[start]

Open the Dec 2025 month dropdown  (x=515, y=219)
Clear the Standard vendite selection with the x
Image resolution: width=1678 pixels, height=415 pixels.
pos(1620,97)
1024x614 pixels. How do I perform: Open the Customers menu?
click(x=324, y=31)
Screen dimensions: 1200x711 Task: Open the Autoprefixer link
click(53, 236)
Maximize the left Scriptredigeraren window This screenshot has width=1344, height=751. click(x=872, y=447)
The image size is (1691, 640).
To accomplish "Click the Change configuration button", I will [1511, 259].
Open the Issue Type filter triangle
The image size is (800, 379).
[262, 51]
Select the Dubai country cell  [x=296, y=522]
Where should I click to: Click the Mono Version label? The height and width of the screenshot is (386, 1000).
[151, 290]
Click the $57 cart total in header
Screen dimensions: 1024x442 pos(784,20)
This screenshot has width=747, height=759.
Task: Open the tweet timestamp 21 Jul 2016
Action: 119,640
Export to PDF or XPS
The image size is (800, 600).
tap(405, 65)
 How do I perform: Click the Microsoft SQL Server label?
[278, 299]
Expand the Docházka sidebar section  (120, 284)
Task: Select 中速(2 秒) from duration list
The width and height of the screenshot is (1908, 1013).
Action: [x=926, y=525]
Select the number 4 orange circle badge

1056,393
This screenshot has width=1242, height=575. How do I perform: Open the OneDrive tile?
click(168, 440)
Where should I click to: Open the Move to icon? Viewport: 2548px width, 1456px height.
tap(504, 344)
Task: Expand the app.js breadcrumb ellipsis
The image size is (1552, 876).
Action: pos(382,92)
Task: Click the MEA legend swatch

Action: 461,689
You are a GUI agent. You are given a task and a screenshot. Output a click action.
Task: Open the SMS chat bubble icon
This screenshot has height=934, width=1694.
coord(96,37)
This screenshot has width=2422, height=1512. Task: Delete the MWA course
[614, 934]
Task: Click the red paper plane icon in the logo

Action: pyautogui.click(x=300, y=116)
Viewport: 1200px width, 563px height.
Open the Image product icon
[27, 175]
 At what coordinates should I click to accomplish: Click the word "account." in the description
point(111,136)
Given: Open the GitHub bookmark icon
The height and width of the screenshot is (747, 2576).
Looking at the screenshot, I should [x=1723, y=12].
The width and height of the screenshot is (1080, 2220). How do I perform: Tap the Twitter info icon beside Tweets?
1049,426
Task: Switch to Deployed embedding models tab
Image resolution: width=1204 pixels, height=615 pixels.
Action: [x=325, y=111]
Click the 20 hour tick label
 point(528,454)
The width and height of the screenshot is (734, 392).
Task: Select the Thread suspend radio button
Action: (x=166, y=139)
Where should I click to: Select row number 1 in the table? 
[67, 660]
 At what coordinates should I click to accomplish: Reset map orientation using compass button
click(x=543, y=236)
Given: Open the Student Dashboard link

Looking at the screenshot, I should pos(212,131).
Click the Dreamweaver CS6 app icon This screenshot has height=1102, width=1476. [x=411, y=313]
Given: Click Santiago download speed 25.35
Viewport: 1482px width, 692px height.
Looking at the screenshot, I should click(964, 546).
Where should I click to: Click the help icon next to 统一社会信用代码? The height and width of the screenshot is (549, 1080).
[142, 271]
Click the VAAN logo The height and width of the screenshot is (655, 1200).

[end]

• [Task prompt]: Copy out all of the entries again, swapping every occurrence of "Where should I click to" for "Where do I click to" and leaving everything else untouched.

• [Written answer]:
Open the Dec 2025 month dropdown  (x=515, y=219)
Clear the Standard vendite selection with the x
Image resolution: width=1678 pixels, height=415 pixels.
pos(1620,97)
1024x614 pixels. How do I perform: Open the Customers menu?
click(x=324, y=31)
Screen dimensions: 1200x711 Task: Open the Autoprefixer link
click(53, 236)
Maximize the left Scriptredigeraren window This screenshot has width=1344, height=751. click(x=872, y=447)
The image size is (1691, 640).
To accomplish "Click the Change configuration button", I will [1511, 259].
Open the Issue Type filter triangle
The image size is (800, 379).
[262, 51]
Select the Dubai country cell  [x=296, y=522]
Where do I click to: Click the Mono Version label? The height and width of the screenshot is (386, 1000).
[151, 290]
Click the $57 cart total in header
Screen dimensions: 1024x442 pos(784,20)
This screenshot has width=747, height=759.
Task: Open the tweet timestamp 21 Jul 2016
Action: 119,640
Export to PDF or XPS
The image size is (800, 600).
tap(405, 65)
 How do I perform: Click the Microsoft SQL Server label?
[278, 299]
Expand the Docházka sidebar section  (120, 284)
Task: Select 中速(2 秒) from duration list
The width and height of the screenshot is (1908, 1013).
Action: [x=926, y=525]
Select the number 4 orange circle badge

1056,393
This screenshot has width=1242, height=575. How do I perform: Open the OneDrive tile?
click(168, 440)
Where do I click to: Open the Move to icon? Viewport: 2548px width, 1456px height.
tap(504, 344)
Task: Expand the app.js breadcrumb ellipsis
The image size is (1552, 876).
Action: pos(382,92)
Task: Click the MEA legend swatch

Action: 461,689
You are a GUI agent. You are given a task and a screenshot. Output a click action.
Task: Open the SMS chat bubble icon
This screenshot has height=934, width=1694.
coord(96,37)
This screenshot has width=2422, height=1512. Task: Delete the MWA course
[614, 934]
Task: Click the red paper plane icon in the logo

Action: pyautogui.click(x=300, y=116)
Viewport: 1200px width, 563px height.
Open the Image product icon
[27, 175]
 At what coordinates should I click to accomplish: Click the word "account." in the description
point(111,136)
Given: Open the GitHub bookmark icon
The height and width of the screenshot is (747, 2576).
Looking at the screenshot, I should [x=1723, y=12].
The width and height of the screenshot is (1080, 2220). How do I perform: Tap the Twitter info icon beside Tweets?
1049,426
Task: Switch to Deployed embedding models tab
Image resolution: width=1204 pixels, height=615 pixels.
Action: [x=325, y=111]
Click the 20 hour tick label
 point(528,454)
The width and height of the screenshot is (734, 392).
Task: Select the Thread suspend radio button
Action: (x=166, y=139)
Where do I click to: Select row number 1 in the table? 
[67, 660]
 At what coordinates should I click to accomplish: Reset map orientation using compass button
click(x=543, y=236)
Given: Open the Student Dashboard link

Looking at the screenshot, I should pos(212,131).
Click the Dreamweaver CS6 app icon This screenshot has height=1102, width=1476. [x=411, y=313]
Given: Click Santiago download speed 25.35
Viewport: 1482px width, 692px height.
Looking at the screenshot, I should click(964, 546).
Where do I click to: Click the help icon next to 统一社会信用代码? The height and width of the screenshot is (549, 1080).
[142, 271]
Click the VAAN logo The height and width of the screenshot is (655, 1200).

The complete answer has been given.